Wieso nun plötzlich die Enthaltung? Ist Economiesuisse vor dem Bauernverband eingeknickt, weil er dessen Unterstützung bei anderen Vorlagen wie bei der Unternehmensbesteuerung braucht? Oliver Steimann von Economiesuisse verneint. Dem Wirtschaftsdachverband sei es in erster Linie darum gegangen, die Initiative zu verhindern, sagt der Mediensprecher. «So wie der Gegenvorschlag jetzt daherkommt, ändert er nichts an der aktuellen Agrarpolitik.» Aus wirtschaftspolitischer Sicht sei die Abstimmung deshalb irrelevant.
Das sehen nicht alle so entspannt. FDP-Nationalrat Peter Schilliger (LU) war einer der wenigen Parlamentarier, die im Parlament den Gegenvorschlag ablehnten. Für ihn verstösst der Verband damit gegen seine eigenen Grundsätze. «Economiesuisse steht für die ordnungspolitische Grundhaltung, dass Verfassung und Gesetz möglichst schlank zu halten sind», sagt er. «Es ist deshalb unverständlich, dass der Verband den Mut nicht aufbringt, hier Nein zu sagen.»

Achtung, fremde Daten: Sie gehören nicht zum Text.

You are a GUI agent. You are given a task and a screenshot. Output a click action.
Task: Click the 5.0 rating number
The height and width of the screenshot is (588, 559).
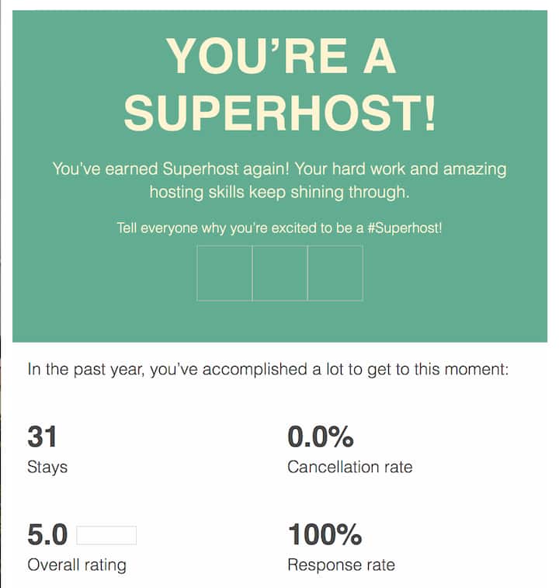click(47, 535)
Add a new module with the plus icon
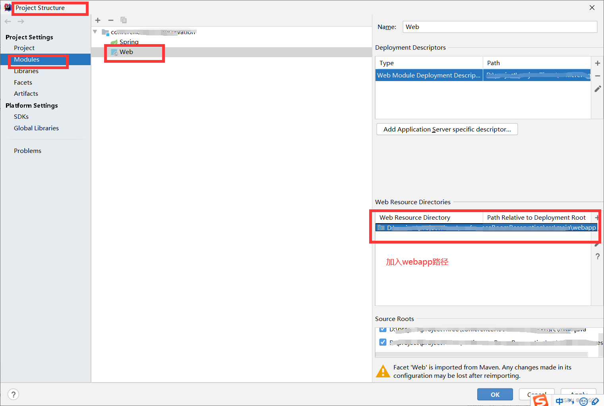 tap(98, 20)
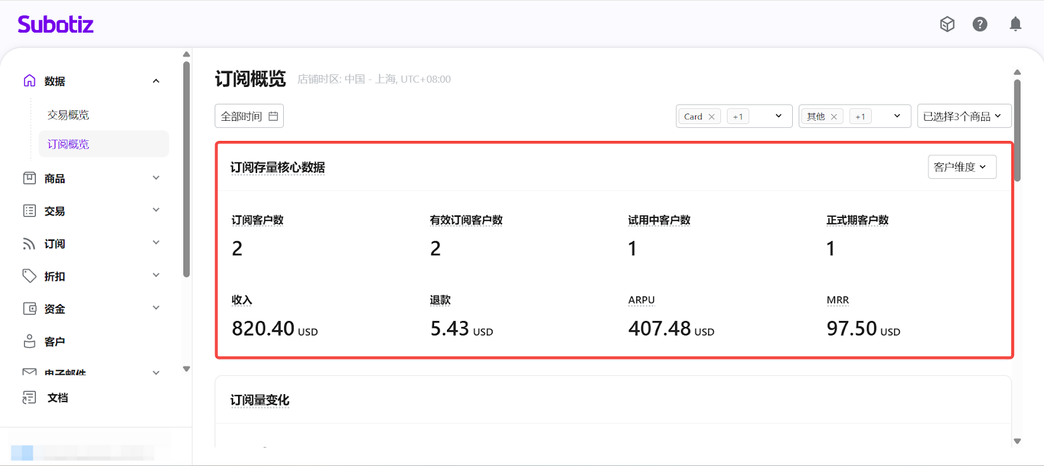Click the main page vertical scrollbar
The height and width of the screenshot is (466, 1044).
(x=1017, y=131)
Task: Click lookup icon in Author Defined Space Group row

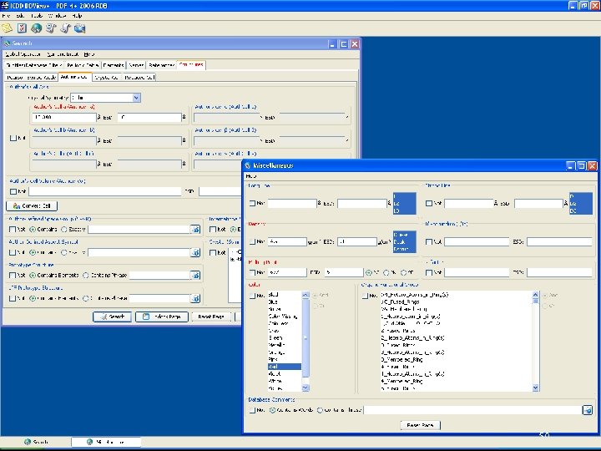Action: click(x=195, y=229)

Überhaupt ist sich Schilliger nicht sicher, ob der Verfassungsartikel nicht doch noch plötzlich gesetzgeberische Aktivitäten auslöst. «Ich sehe heute schon die Bauern, die ihren Hof erweitern wollen und von den grünen Verbänden aufgrund des Kulturlandschutzes im Verfassungsartikel zurückgepfiffen werden», sagt er. Ein ähnliches Problem ortet FDP-Nationalrat Christian Wasserfallen (BE). «Es ist nicht gut, dass das Kulturland einen höheren Verfassungsschutz geniesst als andere Landklassen», hält er fest. «Es ist auch falsch, einen Absatz zur Kreislaufwirtschaft in der Verfassung zu verankern.» Er sagt ebenfalls: «Economiesuisse sollte sich hier positionieren.»
Nicht alle Wirtschaftsverbände tun sich so schwer mit der Abstimmung vom 24. September. Der Gewerbeverband etwa sagt einstimmig Nein zum Gegenvorschlag. «Die Vorlage führt nicht nur gefährliche Elemente ein, sondern ist auch ein überflüssiges Produkt inakzeptabler Bürokratie», begründet Verbandsdirektor und FDP-Nationalrat Hans-Ulrich Bigler (ZH) die Parole.

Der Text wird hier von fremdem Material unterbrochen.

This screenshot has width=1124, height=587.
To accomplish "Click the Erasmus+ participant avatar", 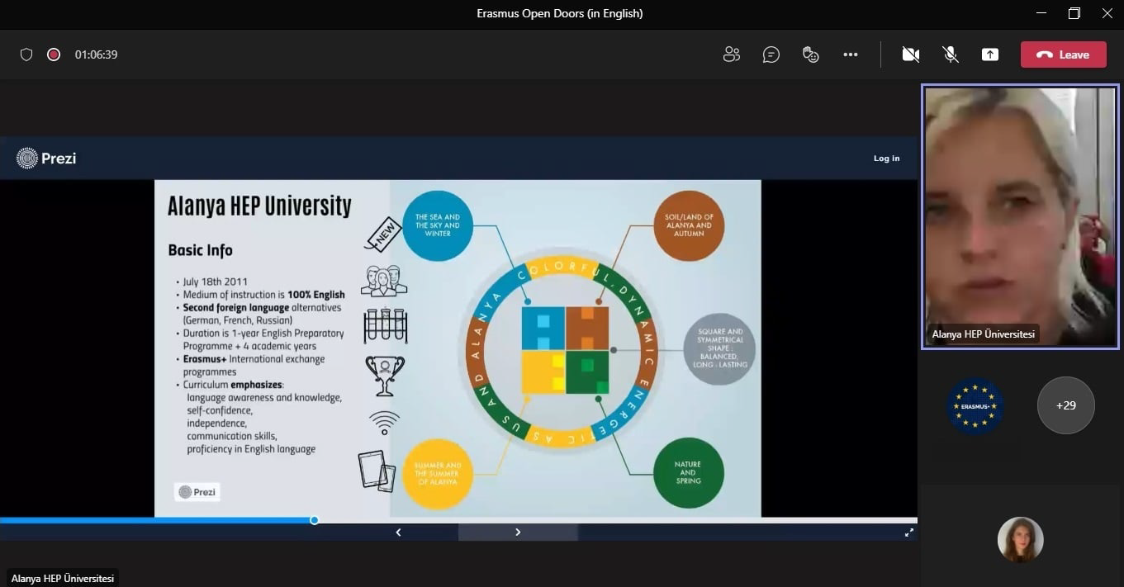I will pos(975,405).
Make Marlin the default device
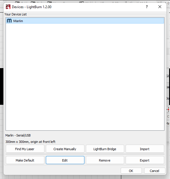170x179 pixels. [x=25, y=160]
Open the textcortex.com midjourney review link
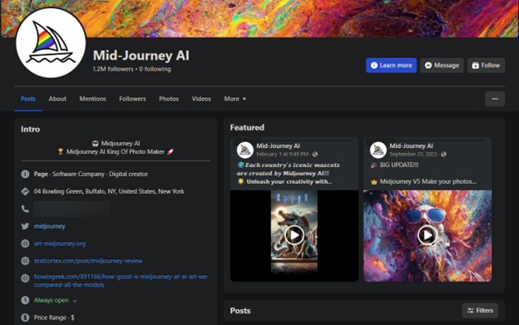Image resolution: width=519 pixels, height=325 pixels. pos(88,261)
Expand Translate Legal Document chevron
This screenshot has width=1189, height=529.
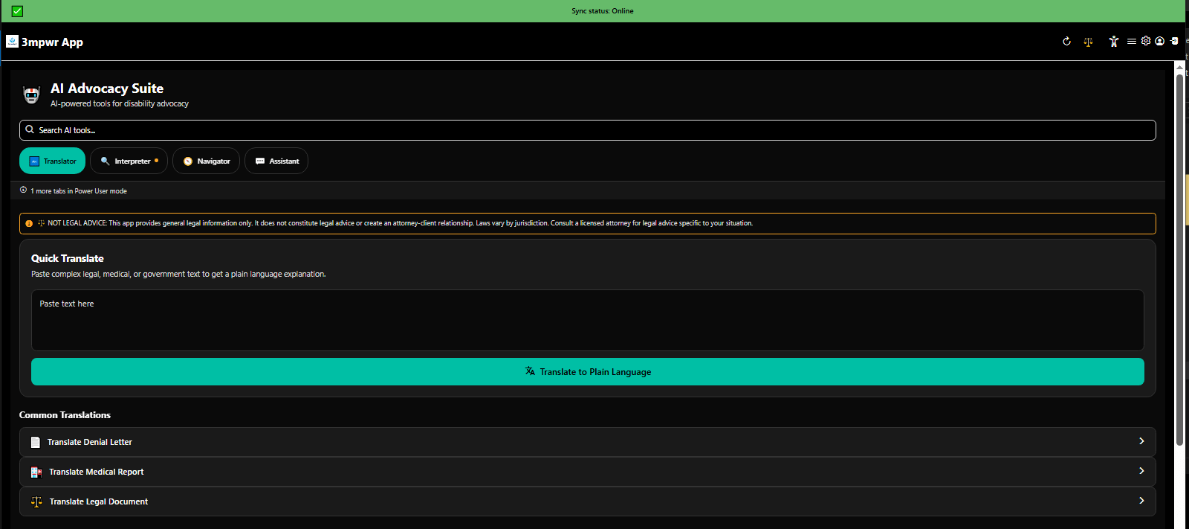(x=1141, y=501)
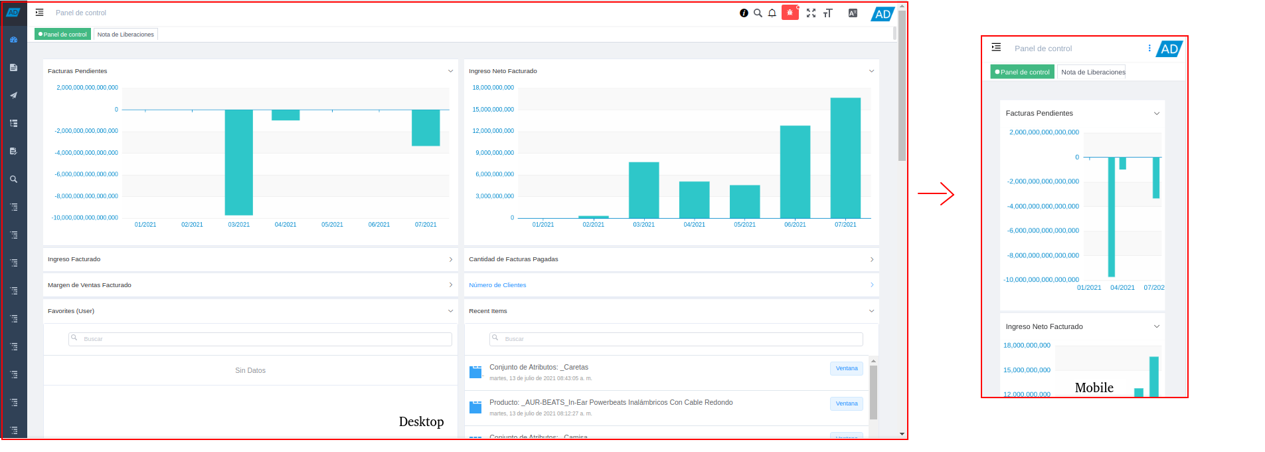The width and height of the screenshot is (1265, 452).
Task: Expand the Cantidad de Facturas Pagadas panel
Action: click(x=871, y=260)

Sonderbar mutet auch an, dass Economiesuisse die Stimmenthaltung nicht kommunizierte, obschon die Parole in derselben Sitzung gefasst wurde wie jene zur Energiestrategie. Versuchte der Verband damit, den Eindruck zu verwedeln, dass er gleich bei zwei Dossiers keine Meinung hat? Nein, sagt Steimann von Economiesuisse. Der Grund liege darin, dass die Stimmenthaltung ein Geschäft betroffen habe, das im Unterschied zur Energiestrategie weniger wichtig sei.